Given that 𝐀 is equal to five, three, negative one; 𝐁 is equal to two, two, 𝑘; and 𝐀 and 𝐁 are two perpendicular vectors, find the magnitude of vector 𝐁.
We begin by recalling that two vectors 𝐮 and 𝐯 are perpendicular if their dot or scalar product is equal to zero. In this question, we begin by finding the dot product of vectors 𝐀 and 𝐁 in terms of 𝑘. We find the dot product of any two vectors by multiplying their corresponding components and then finding the sum of these values.
In this question, we have five multiplied by two plus three multiplied by two plus negative one multiplied by 𝑘. As the vectors are perpendicular, we know that this is equal to zero. Five multiplied by two is equal to 10, three multiplied by two is equal to six, and negative one multiplied by 𝑘 is negative 𝑘. 10 plus six plus negative 𝑘 is equal to zero. This simplifies to zero is equal to 16 minus 𝑘. By adding 𝑘 to both sides of this equation, we have a value of 𝑘 equal to 16. This means that vector 𝐁 is equal to two, two, 16.

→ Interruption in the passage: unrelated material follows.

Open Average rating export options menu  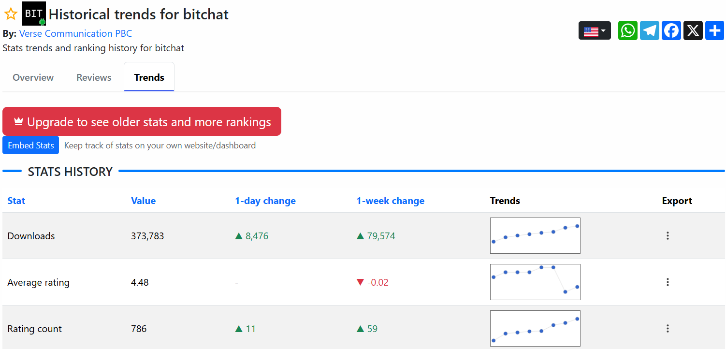coord(668,282)
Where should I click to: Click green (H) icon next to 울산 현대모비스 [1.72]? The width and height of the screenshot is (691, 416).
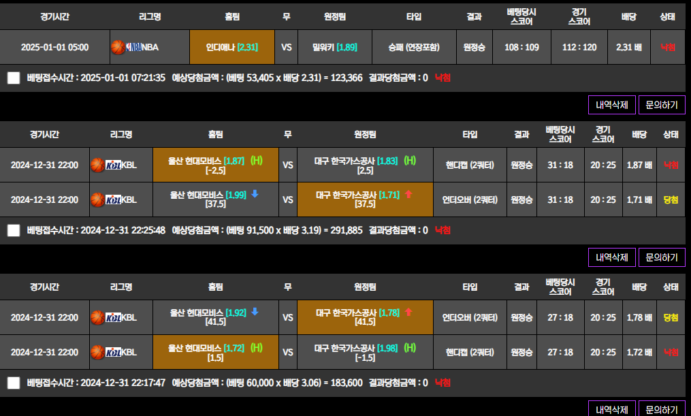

We now need to calculate the magnitude of this vector. The magnitude of any vector is equal to the square root of the sum of the squares of its individual components. The magnitude of vector 𝐁 is therefore equal to the square root of two squared plus two squared plus 16 squared. Two squared is equal to four, and 16 squared is 256. The magnitude of vector 𝐁 is therefore equal to the square root of 264. Using our laws of radicals or surds and the fact that four multiplied by 66 is 264, root 264 is equal to root four multiplied by root 66. As the square root of four is equal to two, the magnitude of vector 𝐁, which must be positive, is equal to two root 66.